Data items:

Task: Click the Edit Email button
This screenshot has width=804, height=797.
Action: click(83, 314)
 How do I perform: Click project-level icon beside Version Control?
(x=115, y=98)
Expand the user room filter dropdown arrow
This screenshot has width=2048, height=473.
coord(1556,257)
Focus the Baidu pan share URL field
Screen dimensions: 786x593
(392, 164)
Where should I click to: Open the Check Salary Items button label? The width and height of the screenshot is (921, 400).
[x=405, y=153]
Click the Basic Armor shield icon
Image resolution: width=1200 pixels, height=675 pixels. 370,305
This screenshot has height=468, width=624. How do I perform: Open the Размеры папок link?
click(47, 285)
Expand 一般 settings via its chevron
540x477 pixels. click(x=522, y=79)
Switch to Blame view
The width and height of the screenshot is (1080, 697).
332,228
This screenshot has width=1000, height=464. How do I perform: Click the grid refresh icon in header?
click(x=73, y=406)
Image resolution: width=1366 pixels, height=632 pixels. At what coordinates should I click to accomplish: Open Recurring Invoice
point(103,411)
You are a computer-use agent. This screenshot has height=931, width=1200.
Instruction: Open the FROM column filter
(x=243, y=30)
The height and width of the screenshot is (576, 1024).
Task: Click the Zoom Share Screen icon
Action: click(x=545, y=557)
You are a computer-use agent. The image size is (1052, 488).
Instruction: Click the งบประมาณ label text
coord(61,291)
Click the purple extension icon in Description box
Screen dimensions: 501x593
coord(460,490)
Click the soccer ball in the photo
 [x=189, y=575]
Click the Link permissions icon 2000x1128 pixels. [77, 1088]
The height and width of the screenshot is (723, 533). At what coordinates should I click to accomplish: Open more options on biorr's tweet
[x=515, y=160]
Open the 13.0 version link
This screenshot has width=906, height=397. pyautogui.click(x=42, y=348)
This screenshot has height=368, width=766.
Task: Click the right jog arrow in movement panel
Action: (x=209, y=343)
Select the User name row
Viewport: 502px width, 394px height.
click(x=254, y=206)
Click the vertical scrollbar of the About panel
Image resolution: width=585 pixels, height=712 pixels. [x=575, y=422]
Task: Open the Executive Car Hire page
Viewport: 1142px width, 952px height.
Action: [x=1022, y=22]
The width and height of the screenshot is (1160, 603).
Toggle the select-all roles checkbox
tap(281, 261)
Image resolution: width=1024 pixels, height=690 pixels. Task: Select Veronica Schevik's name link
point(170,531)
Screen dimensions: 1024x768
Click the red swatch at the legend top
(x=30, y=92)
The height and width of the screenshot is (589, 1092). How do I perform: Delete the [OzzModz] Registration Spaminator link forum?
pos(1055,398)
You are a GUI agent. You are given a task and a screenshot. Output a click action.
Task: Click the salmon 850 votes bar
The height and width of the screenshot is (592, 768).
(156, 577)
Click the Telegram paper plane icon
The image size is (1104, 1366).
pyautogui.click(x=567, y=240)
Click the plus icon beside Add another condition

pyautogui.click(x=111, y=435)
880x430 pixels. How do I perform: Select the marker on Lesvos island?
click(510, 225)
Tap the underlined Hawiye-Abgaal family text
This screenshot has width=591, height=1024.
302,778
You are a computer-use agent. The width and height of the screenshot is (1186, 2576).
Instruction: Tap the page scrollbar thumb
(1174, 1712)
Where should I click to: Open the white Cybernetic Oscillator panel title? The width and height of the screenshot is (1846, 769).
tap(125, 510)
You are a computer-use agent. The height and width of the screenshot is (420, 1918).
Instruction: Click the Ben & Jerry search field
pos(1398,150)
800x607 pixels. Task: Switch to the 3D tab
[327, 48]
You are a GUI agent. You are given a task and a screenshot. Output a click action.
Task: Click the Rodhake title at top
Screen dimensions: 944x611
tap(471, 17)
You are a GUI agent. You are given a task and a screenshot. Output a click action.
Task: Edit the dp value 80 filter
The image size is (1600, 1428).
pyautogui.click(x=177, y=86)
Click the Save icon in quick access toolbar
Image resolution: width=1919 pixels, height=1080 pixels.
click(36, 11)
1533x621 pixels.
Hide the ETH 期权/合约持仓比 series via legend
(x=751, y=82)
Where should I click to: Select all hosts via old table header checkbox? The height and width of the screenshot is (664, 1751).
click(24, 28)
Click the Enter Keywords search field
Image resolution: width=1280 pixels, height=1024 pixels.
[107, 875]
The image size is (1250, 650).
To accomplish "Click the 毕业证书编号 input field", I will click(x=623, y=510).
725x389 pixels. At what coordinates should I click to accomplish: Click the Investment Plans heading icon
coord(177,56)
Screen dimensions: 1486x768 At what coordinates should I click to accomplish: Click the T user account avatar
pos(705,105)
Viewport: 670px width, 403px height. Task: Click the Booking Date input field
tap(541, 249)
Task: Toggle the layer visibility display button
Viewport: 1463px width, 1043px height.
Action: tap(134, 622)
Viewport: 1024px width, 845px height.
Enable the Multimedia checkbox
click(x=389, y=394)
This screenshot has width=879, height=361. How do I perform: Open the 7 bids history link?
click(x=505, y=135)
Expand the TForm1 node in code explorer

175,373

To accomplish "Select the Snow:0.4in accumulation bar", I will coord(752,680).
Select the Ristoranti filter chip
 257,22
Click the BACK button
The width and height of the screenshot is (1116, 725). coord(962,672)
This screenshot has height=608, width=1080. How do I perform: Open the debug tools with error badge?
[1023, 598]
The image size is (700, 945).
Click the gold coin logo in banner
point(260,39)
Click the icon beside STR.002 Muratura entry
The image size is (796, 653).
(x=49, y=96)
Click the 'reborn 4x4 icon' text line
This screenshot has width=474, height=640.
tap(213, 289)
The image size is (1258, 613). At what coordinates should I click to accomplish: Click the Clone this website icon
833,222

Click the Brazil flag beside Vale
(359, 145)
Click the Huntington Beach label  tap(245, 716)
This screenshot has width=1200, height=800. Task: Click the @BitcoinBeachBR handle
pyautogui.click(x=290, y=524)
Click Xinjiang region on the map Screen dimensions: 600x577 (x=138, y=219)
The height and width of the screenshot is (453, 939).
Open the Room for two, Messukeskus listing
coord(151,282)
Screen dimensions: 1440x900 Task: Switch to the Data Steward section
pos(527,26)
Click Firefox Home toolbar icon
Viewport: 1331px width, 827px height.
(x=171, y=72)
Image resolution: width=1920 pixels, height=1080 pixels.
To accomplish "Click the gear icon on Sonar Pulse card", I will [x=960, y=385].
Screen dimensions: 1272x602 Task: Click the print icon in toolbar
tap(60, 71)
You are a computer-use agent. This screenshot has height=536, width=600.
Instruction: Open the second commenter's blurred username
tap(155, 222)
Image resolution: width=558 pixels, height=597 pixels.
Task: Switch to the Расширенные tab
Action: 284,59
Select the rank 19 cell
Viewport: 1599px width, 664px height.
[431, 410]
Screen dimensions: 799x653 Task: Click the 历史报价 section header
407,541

WORK REQUIRED:
Print exactly the lines above from the one with "Toggle the select-all roles checkbox" to the one with "You are a computer-use agent. The height", including both.

REPLY TO THE TASK:
Toggle the select-all roles checkbox
tap(281, 261)
Image resolution: width=1024 pixels, height=690 pixels. Task: Select Veronica Schevik's name link
point(170,531)
Screen dimensions: 1024x768
Click the red swatch at the legend top
(x=30, y=92)
The height and width of the screenshot is (589, 1092). How do I perform: Delete the [OzzModz] Registration Spaminator link forum?
pos(1055,398)
You are a GUI agent. You are given a task and a screenshot. Output a click action.
Task: Click the salmon 850 votes bar
The height and width of the screenshot is (592, 768).
(156, 577)
Click the Telegram paper plane icon
The image size is (1104, 1366).
pyautogui.click(x=567, y=240)
Click the plus icon beside Add another condition

pyautogui.click(x=111, y=435)
880x430 pixels. How do I perform: Select the marker on Lesvos island?
click(510, 225)
Tap the underlined Hawiye-Abgaal family text
This screenshot has width=591, height=1024.
302,778
You are a computer-use agent. The width and height of the screenshot is (1186, 2576).
Instruction: Tap the page scrollbar thumb
(1174, 1712)
Where should I click to: Open the white Cybernetic Oscillator panel title? The width and height of the screenshot is (1846, 769).
tap(125, 510)
You are a computer-use agent. The height and width of the screenshot is (420, 1918).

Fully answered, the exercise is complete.